■ **Activity**
Produce an exact copy of the lines from the line that contains "Click the binoculars" to the end of the listing below.

"""

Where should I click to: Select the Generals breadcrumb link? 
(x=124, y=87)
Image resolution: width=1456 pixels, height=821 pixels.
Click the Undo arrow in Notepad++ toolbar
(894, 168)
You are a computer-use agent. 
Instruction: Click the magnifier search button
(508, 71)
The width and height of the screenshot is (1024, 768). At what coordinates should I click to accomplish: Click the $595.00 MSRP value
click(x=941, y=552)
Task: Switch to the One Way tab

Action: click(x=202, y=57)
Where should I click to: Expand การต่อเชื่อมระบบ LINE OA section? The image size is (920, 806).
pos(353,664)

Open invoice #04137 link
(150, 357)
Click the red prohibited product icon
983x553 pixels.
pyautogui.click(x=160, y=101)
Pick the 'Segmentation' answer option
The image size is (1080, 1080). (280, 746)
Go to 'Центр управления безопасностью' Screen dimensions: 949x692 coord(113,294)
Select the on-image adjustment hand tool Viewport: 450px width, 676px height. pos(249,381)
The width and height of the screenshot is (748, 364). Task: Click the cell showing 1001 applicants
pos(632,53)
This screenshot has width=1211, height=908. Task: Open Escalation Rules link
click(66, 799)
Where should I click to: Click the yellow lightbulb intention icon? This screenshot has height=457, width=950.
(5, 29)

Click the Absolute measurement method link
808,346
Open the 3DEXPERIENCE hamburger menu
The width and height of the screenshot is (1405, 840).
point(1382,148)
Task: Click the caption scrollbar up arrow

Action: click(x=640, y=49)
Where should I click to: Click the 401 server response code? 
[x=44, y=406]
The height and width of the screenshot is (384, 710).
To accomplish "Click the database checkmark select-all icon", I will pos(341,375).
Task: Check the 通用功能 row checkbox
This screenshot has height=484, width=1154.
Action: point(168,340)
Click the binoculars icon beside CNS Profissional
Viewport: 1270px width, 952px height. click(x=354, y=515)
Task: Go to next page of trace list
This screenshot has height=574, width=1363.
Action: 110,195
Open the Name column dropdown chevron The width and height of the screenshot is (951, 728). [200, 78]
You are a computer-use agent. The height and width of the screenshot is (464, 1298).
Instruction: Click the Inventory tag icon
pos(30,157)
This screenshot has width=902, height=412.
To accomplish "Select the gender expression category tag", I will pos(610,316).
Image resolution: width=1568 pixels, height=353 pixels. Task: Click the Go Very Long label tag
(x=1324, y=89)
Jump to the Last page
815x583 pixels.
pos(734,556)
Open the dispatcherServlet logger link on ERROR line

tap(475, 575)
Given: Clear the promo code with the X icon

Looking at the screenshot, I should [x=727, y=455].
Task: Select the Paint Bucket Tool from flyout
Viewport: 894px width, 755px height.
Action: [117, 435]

"""

■ **Written response**
Click the binoculars icon beside CNS Profissional
Viewport: 1270px width, 952px height. click(x=354, y=515)
Task: Go to next page of trace list
This screenshot has height=574, width=1363.
Action: 110,195
Open the Name column dropdown chevron The width and height of the screenshot is (951, 728). [200, 78]
You are a computer-use agent. The height and width of the screenshot is (464, 1298).
Instruction: Click the Inventory tag icon
pos(30,157)
This screenshot has width=902, height=412.
To accomplish "Select the gender expression category tag", I will pos(610,316).
Image resolution: width=1568 pixels, height=353 pixels. Task: Click the Go Very Long label tag
(x=1324, y=89)
Jump to the Last page
815x583 pixels.
pos(734,556)
Open the dispatcherServlet logger link on ERROR line

tap(475, 575)
Given: Clear the promo code with the X icon

Looking at the screenshot, I should [x=727, y=455].
Task: Select the Paint Bucket Tool from flyout
Viewport: 894px width, 755px height.
Action: [117, 435]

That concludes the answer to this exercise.